Come è serio il discorso sulle prime esperienze sessuali femminili e in genere sulla loro vita sessuale, quante riflessioni drammatiche, etiche, relazionali, psicologiche ha portato e porta con sé. E la verginità maschile? Tutta un’altra storia, fatta di goliardia, derisione e falsi miti al contrario. Un uomo vergine viene spesso pensato come lo stereotipo dello “sfigato”, magari sovrappeso, ingenuo, debole, immaturo, che vive con la mamma e legge i fumetti o colleziona figurine. Perché l’uomo non può essere vergine per scelta, ma solo perché è un incapace.
Non è pensabile, nella nostra società, che un uomo attenda di “essere pronto” o di “trovare la persona giusta”. Certo, può accadere, che alla base della mancata esperienza sessuale ci sia un disagio, un problema di autostima o una difficoltà a relazionarsi. Che queste difficoltà facciano entrare la persona in un circolo vizioso che si autoalimenta: la bassa autostima, la vergogna per l’inesperienza, la paura di essere rifiutati o inadeguati porta a comportamenti che causano un aumento delle probabilità di insuccesso. Ma questo può accadere ad entrambi i sessi, come può accadere che un uomo, come una donna, decida consapevolmente, per i motivi più svariati, di non avere rapporti sessuali oppure di dare un significato relazionale e personale alla “prima volta” distante dall’idea di rito di passaggio obbligato o di “togliersi il dente”.

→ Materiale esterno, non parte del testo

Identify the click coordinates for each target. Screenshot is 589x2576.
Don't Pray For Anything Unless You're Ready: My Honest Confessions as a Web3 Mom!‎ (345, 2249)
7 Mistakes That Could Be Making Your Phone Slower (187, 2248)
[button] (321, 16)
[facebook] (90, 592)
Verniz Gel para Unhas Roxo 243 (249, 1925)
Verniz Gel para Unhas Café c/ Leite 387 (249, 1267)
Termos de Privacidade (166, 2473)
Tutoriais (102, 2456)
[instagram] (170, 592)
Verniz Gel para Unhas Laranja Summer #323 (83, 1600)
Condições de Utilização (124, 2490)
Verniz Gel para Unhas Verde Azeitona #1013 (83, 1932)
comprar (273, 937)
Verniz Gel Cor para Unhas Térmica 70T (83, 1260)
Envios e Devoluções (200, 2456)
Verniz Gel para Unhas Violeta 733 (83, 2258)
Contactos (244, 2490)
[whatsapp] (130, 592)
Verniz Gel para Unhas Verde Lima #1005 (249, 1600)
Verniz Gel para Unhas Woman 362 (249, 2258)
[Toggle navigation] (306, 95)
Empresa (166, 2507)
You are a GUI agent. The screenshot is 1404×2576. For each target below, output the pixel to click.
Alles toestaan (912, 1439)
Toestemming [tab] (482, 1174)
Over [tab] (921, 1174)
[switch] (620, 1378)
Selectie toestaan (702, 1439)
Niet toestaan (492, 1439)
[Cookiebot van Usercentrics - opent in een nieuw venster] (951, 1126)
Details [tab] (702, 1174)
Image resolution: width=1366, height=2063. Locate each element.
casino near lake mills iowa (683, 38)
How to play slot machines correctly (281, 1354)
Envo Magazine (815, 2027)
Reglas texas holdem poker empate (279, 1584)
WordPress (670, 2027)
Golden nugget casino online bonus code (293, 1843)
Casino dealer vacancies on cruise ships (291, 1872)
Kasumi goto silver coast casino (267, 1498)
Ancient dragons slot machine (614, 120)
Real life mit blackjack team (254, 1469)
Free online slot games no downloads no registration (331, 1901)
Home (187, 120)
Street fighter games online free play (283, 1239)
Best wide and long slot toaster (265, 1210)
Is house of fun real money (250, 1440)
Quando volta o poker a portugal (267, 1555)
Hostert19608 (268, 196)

La verginità non è qualcosa che la donna perde o che l’uomo deve perdere. Il primo rapporto sessuale completo è un’esperienza, un cambiamento, una crescita e non una perdita. E come tutti i cambiamenti e le evoluzioni non è una fase fissa, specifica di un’età, ma un processo che ha delle tempistiche diverse e fortemente individuali. Possiamo certo stabilire qual è l’età in cui non si dovrebbe avere un’esperienza sessuale completa, ma non qual è l’età giusta per averla.
Nella sessualità, le regole che valgono per un genere dovrebbero valere anche per l’altro. Questo non significa mettere agli uomini cinture di castità o internarli se hanno rapporti fuori dal matrimonio, ma al contrario comprendere che la sessualità maschile e femminile è identica, i diritti sessuali di uomo e donna sono gli stessi, la libertà di scelta e di espressione è fondamentale per entrambi e i sì e i no hanno lo stesso peso e valore se pronunciati da un maschio o da una femmina.
Recentemente ho visto una trasmissione condotta da Franca Leosini sul caso di Avetrana, dal titolo “Storie maledette”. Nell’intervista a Sabrina Misseri, la giornalista ha più volte ribadito che Ivano, il ragazzo per il quale Sabrina aveva una “cotta”, si era comportato in modo deprecabile, in quanto aveva iniziato con lei una sera, in auto, una interazione di natura sessuale che aveva poi interrotto, gesto interpretato come crudele, irrispettoso e di forte umiliazione nei confronti della ragazza. “Quando un uomo mette in posizione di disponibilità” una donna, citando la Leosini, e poi cambia idea, non è da colpevolizzare e condannare, tanto quanto non lo è una donna che si mostra disponibile e poi all’ultimo momento cambia idea. Rispettare se stessi non è umiliare gli altri. I no nella sessualità si possono dire sempre, in qualunque momento, a qualsiasi livello di avanzamento dell’interazione intima e da parte di entrambi i sessi. Il processo di “Storie Maledette” a Ivano, per non aver “assolto fino in fondo il suo compito” è uno dei tanti esempi di diseducazione sessuale portati avanti dalla nostra cultura e dai media; visioni molto lontane dall’idea di una sessualità positiva.